I’m not sure what prompted me to write the post below, but I did write it in December. Since it was the holidays it’s themed around Christmas, which my family celebrates, but the message is relevant to any time of the year. With the recent news stories about minorities unable to live without raising suspicion ;it reminded me of these words that I had written. And how if we strip away the labels we would begin to see people for who they truly are. It pains me that anyone has to validate their presence so that someone else can stop feeling uncomfortable. This isn’t a matter of safety, it’s a matter of disbelief and discomfort.

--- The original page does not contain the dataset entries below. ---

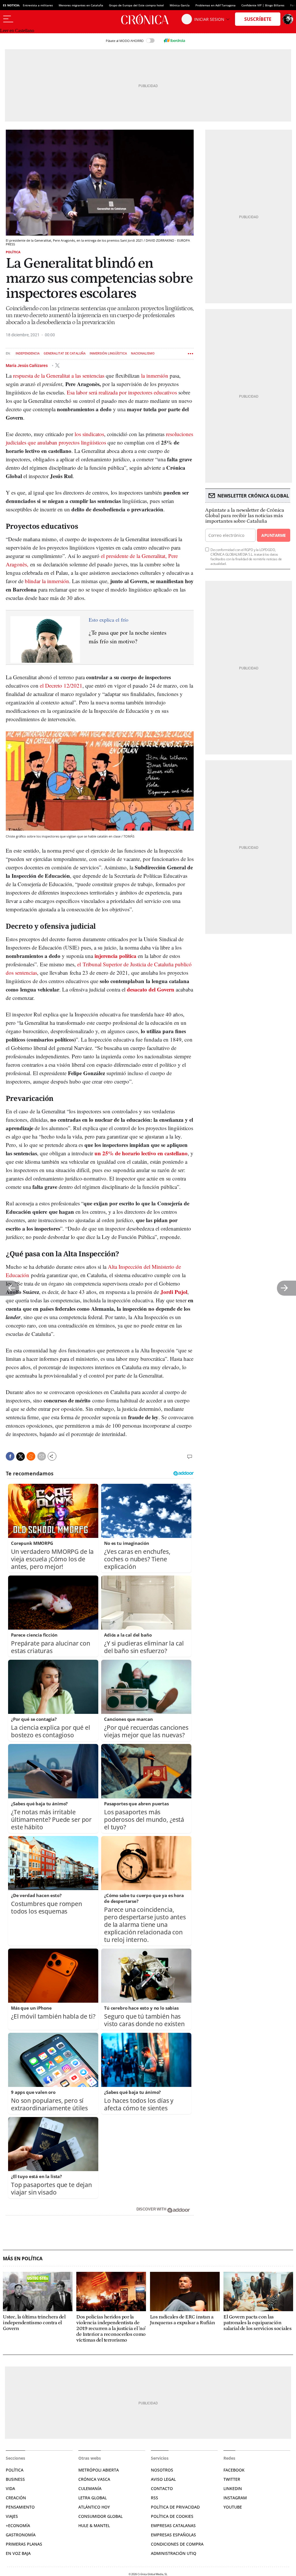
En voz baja (18, 2553)
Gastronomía (21, 2535)
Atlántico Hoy (94, 2507)
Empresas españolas (173, 2535)
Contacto (162, 2488)
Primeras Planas (24, 2544)
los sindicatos (89, 434)
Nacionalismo (143, 353)
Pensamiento (20, 2507)
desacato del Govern (150, 989)
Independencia (28, 353)
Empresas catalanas (173, 2525)
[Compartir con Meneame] (31, 1456)
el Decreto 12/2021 (61, 685)
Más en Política (22, 2259)
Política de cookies (172, 2516)
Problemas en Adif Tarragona (215, 5)
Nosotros (162, 2470)
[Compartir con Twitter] (20, 1456)
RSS (154, 2497)
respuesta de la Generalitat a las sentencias (58, 375)
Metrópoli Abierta (98, 2470)
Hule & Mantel (94, 2525)
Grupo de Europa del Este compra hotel (136, 5)
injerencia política (115, 956)
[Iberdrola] (174, 40)
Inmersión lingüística (108, 353)
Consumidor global (100, 2516)
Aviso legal (163, 2479)
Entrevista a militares (38, 5)
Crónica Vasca (94, 2479)
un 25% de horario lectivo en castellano (141, 1153)
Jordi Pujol (173, 1292)
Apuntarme (273, 535)
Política (13, 252)
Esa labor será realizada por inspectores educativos (122, 392)
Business (15, 2479)
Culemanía (89, 2488)
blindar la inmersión (47, 581)
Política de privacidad (175, 2507)
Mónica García (180, 5)
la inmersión (154, 375)
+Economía (18, 2525)
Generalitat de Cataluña (65, 353)
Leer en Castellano (17, 30)
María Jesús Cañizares (27, 365)
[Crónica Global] (148, 19)
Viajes (12, 2516)
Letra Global (92, 2497)
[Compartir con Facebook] (10, 1456)
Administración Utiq (173, 2553)
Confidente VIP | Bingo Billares (262, 5)
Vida (10, 2488)
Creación (16, 2497)
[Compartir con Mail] (41, 1456)
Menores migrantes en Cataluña (81, 5)
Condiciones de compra (177, 2544)
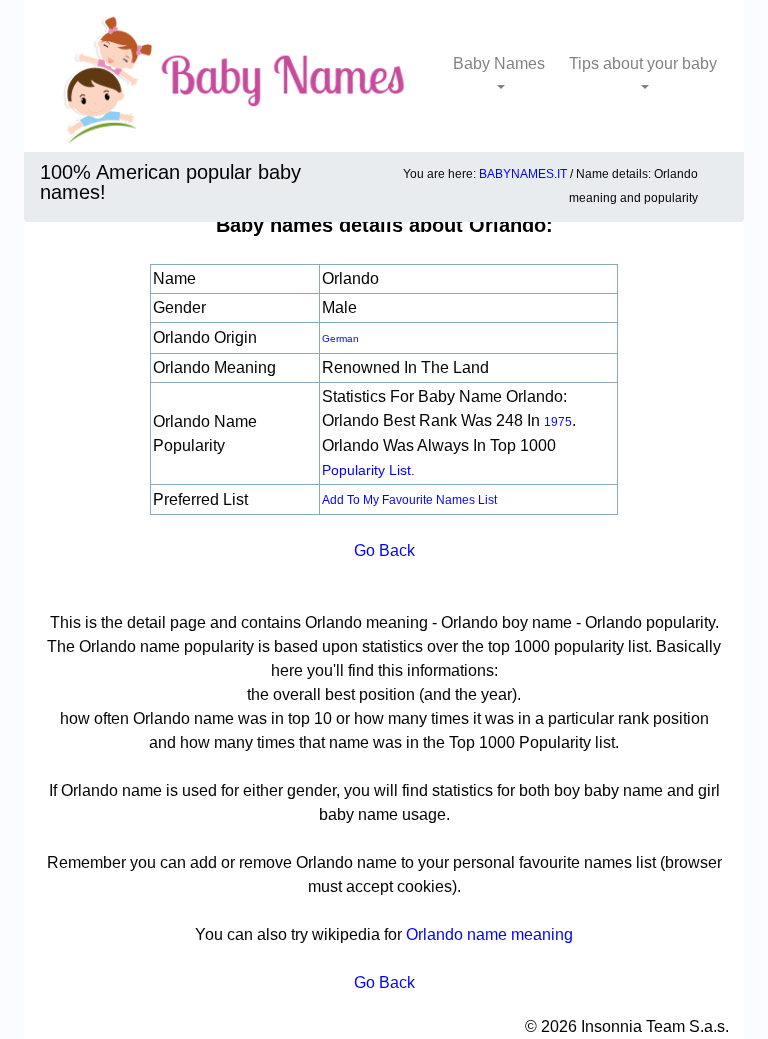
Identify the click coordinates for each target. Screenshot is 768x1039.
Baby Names (499, 63)
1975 (558, 422)
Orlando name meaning (489, 934)
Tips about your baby (643, 63)
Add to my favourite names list (409, 500)
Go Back (384, 550)
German (340, 338)
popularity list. (368, 470)
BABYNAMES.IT (523, 174)
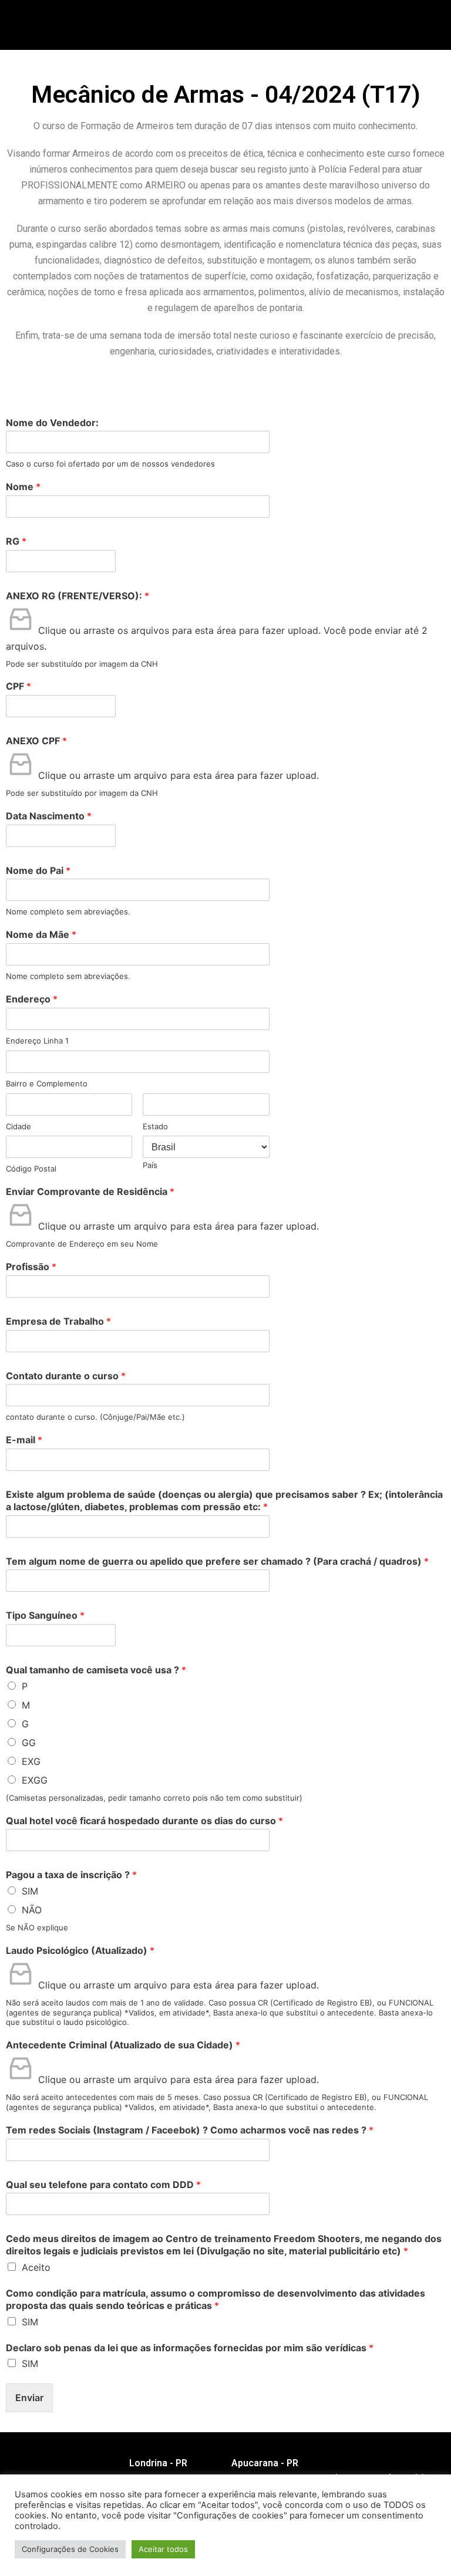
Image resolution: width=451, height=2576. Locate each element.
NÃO (32, 1910)
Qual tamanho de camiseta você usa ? (96, 1670)
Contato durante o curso (66, 1376)
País (150, 1165)
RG (16, 541)
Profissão (31, 1266)
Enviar (29, 2397)
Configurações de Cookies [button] (70, 2549)
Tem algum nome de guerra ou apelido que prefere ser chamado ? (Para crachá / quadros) (217, 1561)
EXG (31, 1761)
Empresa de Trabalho (58, 1321)
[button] (285, 31)
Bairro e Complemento (46, 1083)
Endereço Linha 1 (37, 1040)
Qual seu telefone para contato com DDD (103, 2184)
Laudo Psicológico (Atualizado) (80, 1950)
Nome (23, 486)
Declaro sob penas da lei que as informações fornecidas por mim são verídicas (189, 2348)
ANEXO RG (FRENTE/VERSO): (77, 596)
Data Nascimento (49, 816)
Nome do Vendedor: (52, 422)
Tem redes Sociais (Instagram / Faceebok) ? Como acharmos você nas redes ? (189, 2130)
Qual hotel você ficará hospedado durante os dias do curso (144, 1821)
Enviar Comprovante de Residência (90, 1191)
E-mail (24, 1440)
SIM (30, 1891)
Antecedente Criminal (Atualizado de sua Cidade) (123, 2045)
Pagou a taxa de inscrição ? (71, 1874)
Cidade (18, 1126)
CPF (18, 686)
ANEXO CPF (36, 741)
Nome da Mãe (41, 934)
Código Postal (31, 1168)
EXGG (35, 1780)
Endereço (32, 999)
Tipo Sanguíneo (45, 1615)
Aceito (36, 2267)
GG (29, 1742)
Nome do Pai (38, 870)
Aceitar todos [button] (163, 2549)
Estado (155, 1126)
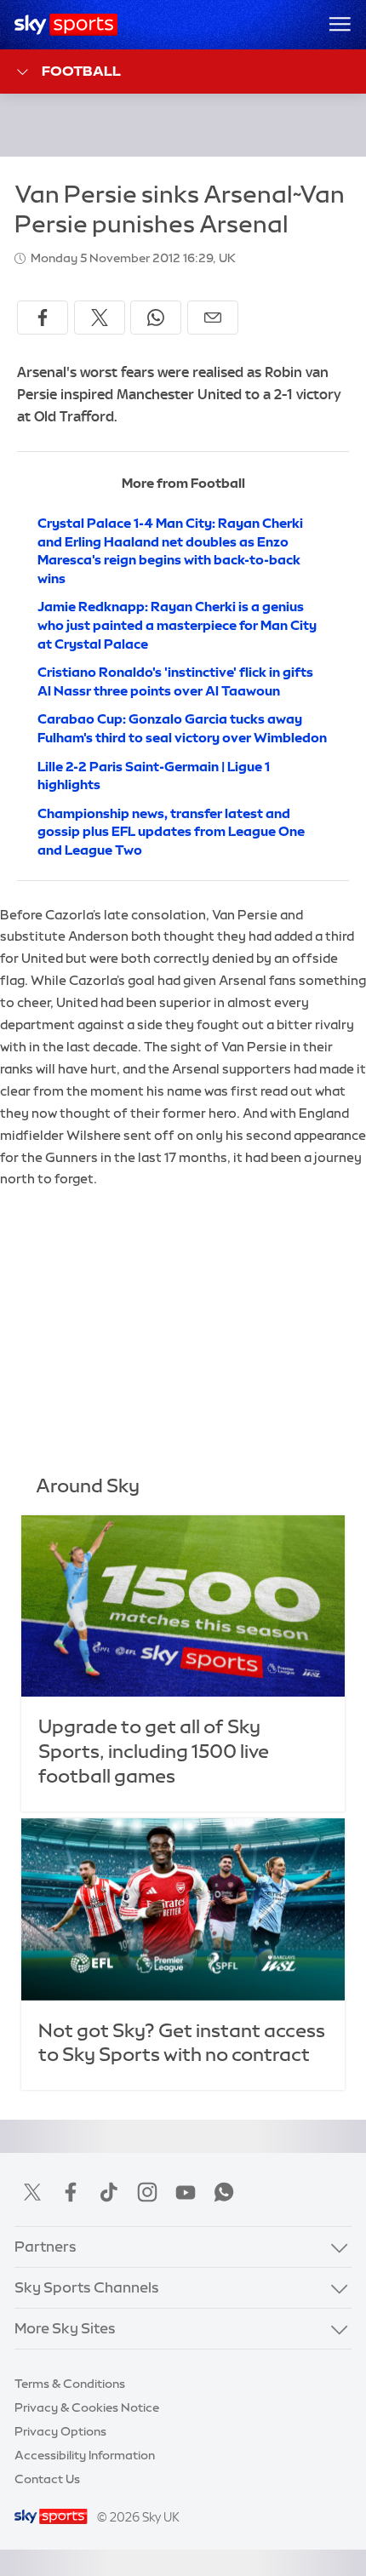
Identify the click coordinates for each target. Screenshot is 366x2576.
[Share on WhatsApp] (155, 318)
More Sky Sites (65, 2328)
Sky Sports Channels (86, 2287)
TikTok (109, 2192)
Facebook (71, 2192)
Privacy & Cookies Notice (86, 2407)
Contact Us (47, 2479)
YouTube (185, 2192)
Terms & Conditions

Sarah Braasch, the Yale graduate student who called the cops on another Yale graduate student Lolade Siyonbala ,after she fell asleep in a common area, was uncomfortable with a black student being in her living quarters. Unfortunately this was not the first time she had called the police because she suspected that a black student did not belong in the same place as she did.
Within the past few weeks, there have been several stories about minorities having to defend themselves when those around them feel any discomfort. It’ s an interesting paradox, because in all these situations, the minority has to defend their existence while they are feeling uncomfortable. We’re already perceived to be guilty based on the words or the opinion of a stranger.
Disclaimer: As you can see from my blog, I am African-American, but when you read the words below please read them as though you had no idea who wrote them.
It’s Christmas time and I’m getting ready to celebrate it with my family. I travel every year to Florida to be at my grandfather’s house. He’s 91. My mom is one of five girls whose family immigrated here in the 70s. I have 2 cousins ages 12 and 10. I live in New York City in a studio apartment in Brooklyn. I enjoy spending time with my friends, am involved in my church, and love binge-watching Netflix. I’m 28 years old, college-educated, and single. No kids. I work for a media agency full time and work part time as a facilitator for a coding school. I am passionate about many causes such as human trafficking and women’s rights. I am an only child. My parents got divorced when I was very young, and my mom raised me as a single parent. I only went to private school until I transferred colleges. I enjoy traveling and have been to Thailand, Europe, and Guyana within the last two years. I’ve had my heart broken like any 20 something year old and have bounced back. I want a tattoo and wanted to get one when I was in Thailand but was running low on Baht. I have a sweet tooth and like most people one of my resolutions is to lose weight. I love the holidays and my family exchanges presents on Christmas day after we have a traditional breakfast. Christmas Eve we go to Candlelight service at my aunt’s church.
Notice that I have not told you anything about where my mom’s family is from. I have not described my physical features in anyway. I could tell you that I’m average height for a woman, my hair is short to medium length,and I’ve been told I have a beautiful smile.
With the information I’ve given you, tell me what picture you’ve painted in your mind ? Am I black or am I white? Maybe I’m Hispanic. Maybe I’m mixed. I could be Irish, or African. English or Brazilian. These are labels. I never said if I was straight or gay. It doesn’t matter. What matters is the life that I’ve lived and the life that is yet to be lived.
When you look at someone, what do you see? Do you see color and begin to make snap judgments, or do you see a person? One of my favorite Christmas songs is ” My Grown Up Christmas List” ; the singer’s Christmas list consists of no more lives torn about by war. My hope is that we will discover the true meaning of Christmas and take this meaning with us throughout the year. It’s not in finding the perfect gift or having the best holiday outfit, but it’s about loving your fellow human as your own. Don’t’ look at the outside labels because labels just like on our clothing are man-made. But instead take the time to look at the person and discover what it is that you could learn from them. We might be all surprised to learn that our commonalities are greater than our differences.